Affinity gel electrophoresis was used to determine whether Lb630 could bind to soluble polysaccharides. The gel was prepared according to the method described previously [37]. Briefly, the upper layer of gel was composed of 3% acrylamide in 1.5 mol/L pH 8.3 Tris-HCl buffer. The lower layer was composed of 12% acrylamide in the same buffer, supplemented with 0.15 mg/mL of WAX, sodium carboxymethyl cellulose (CMC-Na) (Sigma-Aldrich, St. Louis, MI, USA), pectin (Sigma, St. Louis, MI, USA), and other soluble polysaccharides. The buffer consisted of 25 mM Tris-HCl (pH 8.3) and 250 mM glycine, and the electrophoresis was carried out at 4 °C for 4 h. The proteins were visualized by Coomassie Bright Blue G-250 staining.

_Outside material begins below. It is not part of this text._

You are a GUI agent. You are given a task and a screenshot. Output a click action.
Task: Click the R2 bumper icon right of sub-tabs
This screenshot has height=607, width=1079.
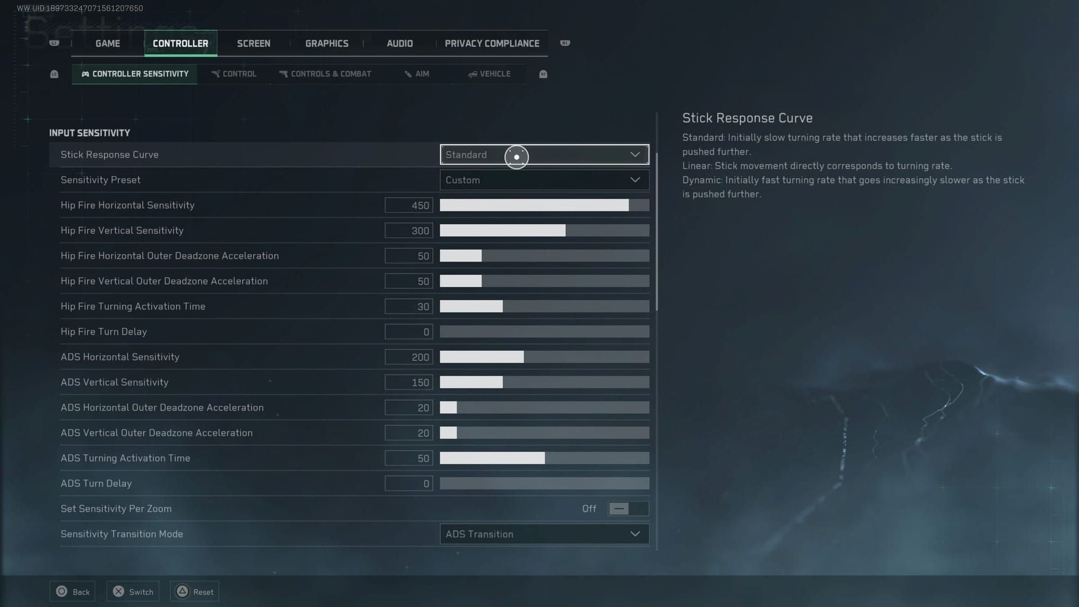click(x=543, y=74)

4.11. Site-Directed Mutagenesis

Site-directed mutagenesis of Lb630 was carried out using a Mut Express II Fast Mutagenesis Kit (Vazyme, Nanjing, China) by following the instructions of the manufacturer. The pET28a-Lb630 plasmid was used as the template. After PCR amplification, the DpnI restriction enzyme was added to digest the template plasmid. Then the reaction products were used to transform the E. coli Trans1-T1 competent cells. The plasmids bearing the mutations were sequenced for their integrity. The sequences of the primers for mutagenesis are listed in Supplementary Table S1.

5. Conclusions

The genes encoding WxL proteins and S-layer proteins were highly transcribed in a L. brevis strain cultured in an MRS medium supplemented with wheat arabinoxylan and xylanase. The recombinant proteins of Lb630, Lb631, Lb632, Lb635, and Lb1325 were able to bind either cellulose or xylan. A mutational analysis suggested the importance of three aromatic residues in the WxL protein Lb630, based on which three homologous WxL proteins from E. faecalis bearing the identical counterparts of the three aromatic residues were further identified to similarly bind the cellulose and xylan. The WxL proteins and surface-layer proteins were able to contribute to the adhesion of L. brevis to PCWP, which probably facilitated the assimilation of the xylo-oligosaccharides by this gut bacterium.